PROBLEM TO WORK ON: Where the word "will" shows up in a line below, that line is counted. State how many lines are counted, without any other words.

Data entries
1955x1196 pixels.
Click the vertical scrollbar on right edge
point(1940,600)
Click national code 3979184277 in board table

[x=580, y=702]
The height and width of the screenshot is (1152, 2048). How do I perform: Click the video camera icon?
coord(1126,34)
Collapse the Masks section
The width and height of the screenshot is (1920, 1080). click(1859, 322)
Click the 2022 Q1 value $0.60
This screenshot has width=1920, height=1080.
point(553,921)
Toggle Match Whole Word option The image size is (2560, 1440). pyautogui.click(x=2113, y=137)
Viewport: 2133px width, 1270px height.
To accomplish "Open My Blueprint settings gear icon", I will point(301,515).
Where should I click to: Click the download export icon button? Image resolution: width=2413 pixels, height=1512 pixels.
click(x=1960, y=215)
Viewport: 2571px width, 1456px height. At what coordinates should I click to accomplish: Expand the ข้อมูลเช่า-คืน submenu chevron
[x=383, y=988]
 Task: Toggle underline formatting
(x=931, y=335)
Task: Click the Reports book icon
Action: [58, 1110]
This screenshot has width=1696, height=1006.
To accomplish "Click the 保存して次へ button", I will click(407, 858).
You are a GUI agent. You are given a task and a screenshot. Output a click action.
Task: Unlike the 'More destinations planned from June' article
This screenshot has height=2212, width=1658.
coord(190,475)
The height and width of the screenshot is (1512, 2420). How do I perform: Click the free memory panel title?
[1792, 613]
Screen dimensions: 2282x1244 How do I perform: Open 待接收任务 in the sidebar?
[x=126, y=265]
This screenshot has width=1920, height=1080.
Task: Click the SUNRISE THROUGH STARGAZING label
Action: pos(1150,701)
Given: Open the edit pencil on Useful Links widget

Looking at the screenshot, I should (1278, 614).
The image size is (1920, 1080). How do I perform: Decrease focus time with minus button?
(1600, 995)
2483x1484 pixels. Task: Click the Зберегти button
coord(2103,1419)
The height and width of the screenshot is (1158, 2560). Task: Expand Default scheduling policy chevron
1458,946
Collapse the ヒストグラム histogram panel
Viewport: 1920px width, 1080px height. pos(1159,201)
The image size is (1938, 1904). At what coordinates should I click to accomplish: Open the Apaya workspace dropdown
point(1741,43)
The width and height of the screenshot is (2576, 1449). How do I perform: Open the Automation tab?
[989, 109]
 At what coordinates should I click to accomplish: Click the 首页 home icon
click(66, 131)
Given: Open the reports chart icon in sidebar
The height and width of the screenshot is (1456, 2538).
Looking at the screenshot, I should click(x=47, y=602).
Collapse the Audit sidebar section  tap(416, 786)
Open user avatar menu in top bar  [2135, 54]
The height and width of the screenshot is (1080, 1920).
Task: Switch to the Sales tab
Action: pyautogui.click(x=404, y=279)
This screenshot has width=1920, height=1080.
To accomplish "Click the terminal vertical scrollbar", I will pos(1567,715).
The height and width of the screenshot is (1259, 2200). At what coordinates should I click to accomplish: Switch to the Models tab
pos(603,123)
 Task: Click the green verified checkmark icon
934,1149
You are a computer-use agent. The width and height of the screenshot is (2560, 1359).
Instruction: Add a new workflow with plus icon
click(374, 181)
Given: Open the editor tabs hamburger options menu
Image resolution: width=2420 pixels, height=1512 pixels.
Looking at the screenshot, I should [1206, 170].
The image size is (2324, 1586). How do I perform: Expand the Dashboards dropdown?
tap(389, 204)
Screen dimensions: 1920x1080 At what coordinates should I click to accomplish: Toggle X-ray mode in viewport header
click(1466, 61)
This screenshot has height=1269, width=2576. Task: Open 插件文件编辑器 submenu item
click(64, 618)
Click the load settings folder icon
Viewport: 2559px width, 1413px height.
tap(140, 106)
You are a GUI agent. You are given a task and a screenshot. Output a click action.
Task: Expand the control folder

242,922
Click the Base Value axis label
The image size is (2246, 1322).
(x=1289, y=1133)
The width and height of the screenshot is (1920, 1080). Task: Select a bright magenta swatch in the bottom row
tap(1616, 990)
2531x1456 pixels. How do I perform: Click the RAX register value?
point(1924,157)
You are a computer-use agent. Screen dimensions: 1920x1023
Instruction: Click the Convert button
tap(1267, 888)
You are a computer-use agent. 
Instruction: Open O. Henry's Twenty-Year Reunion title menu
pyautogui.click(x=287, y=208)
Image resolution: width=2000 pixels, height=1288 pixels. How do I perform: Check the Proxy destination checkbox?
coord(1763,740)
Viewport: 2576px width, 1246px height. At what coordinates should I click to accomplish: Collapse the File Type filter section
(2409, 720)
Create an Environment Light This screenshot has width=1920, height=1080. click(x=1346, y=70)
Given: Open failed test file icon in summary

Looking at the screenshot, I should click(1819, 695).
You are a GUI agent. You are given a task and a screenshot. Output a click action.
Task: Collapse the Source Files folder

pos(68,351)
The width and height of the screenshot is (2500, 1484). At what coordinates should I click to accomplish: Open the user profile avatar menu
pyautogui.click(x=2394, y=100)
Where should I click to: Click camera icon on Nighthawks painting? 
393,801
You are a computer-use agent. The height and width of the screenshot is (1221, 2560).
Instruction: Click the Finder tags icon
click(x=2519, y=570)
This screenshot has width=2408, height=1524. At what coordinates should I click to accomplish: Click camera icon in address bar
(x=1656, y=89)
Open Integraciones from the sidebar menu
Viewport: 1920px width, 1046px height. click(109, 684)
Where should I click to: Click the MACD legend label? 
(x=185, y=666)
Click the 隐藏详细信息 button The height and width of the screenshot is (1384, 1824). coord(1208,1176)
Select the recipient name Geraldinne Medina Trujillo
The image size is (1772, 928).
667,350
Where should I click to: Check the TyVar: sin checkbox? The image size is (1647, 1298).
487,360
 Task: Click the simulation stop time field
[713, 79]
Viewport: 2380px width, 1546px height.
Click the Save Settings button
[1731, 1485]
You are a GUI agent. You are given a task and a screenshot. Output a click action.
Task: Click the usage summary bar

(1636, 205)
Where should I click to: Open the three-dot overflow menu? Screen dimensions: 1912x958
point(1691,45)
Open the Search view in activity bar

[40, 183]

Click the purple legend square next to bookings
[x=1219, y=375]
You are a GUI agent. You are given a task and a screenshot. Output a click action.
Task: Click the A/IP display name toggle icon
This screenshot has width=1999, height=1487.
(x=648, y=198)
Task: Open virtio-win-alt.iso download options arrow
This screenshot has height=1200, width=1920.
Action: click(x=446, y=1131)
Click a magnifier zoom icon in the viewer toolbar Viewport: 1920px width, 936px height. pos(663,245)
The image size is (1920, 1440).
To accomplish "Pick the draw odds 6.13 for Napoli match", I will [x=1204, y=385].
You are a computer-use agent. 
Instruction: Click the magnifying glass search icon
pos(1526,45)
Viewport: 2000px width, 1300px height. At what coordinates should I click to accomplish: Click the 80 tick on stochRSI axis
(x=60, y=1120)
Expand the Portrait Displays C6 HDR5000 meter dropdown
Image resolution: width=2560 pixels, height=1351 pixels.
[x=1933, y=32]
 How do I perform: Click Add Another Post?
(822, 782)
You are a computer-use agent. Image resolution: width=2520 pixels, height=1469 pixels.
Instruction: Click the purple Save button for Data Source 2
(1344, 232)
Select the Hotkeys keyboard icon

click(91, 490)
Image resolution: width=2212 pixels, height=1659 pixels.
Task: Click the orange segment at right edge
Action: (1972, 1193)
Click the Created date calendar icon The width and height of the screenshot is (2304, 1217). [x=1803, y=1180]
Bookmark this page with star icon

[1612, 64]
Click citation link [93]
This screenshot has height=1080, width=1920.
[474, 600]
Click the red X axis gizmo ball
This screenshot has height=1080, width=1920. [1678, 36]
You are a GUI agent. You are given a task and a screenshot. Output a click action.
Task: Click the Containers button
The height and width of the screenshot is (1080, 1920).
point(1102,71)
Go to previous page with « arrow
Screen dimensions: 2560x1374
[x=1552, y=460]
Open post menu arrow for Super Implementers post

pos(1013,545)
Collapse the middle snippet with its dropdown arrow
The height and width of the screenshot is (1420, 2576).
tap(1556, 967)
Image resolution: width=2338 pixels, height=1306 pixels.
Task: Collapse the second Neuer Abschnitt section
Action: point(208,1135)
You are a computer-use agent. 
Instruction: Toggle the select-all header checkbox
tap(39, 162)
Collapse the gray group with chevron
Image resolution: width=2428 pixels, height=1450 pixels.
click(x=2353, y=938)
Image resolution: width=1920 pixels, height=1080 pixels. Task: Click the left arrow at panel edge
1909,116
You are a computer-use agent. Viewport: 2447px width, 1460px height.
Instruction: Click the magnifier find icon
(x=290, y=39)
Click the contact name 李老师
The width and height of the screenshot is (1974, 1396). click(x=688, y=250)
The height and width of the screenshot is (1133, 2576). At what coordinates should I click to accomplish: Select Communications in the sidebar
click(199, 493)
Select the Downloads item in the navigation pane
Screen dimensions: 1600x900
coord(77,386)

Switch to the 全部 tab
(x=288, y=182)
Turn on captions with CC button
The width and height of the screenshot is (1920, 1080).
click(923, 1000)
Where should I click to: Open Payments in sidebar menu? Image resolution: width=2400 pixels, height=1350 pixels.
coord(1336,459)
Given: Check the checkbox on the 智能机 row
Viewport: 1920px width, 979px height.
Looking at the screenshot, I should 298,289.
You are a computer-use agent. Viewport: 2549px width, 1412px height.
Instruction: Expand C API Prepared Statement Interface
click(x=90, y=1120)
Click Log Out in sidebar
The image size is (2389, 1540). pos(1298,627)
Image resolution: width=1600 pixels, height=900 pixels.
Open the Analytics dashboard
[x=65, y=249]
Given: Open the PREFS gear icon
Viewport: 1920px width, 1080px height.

RESULT OF THIS EXERCISE: 4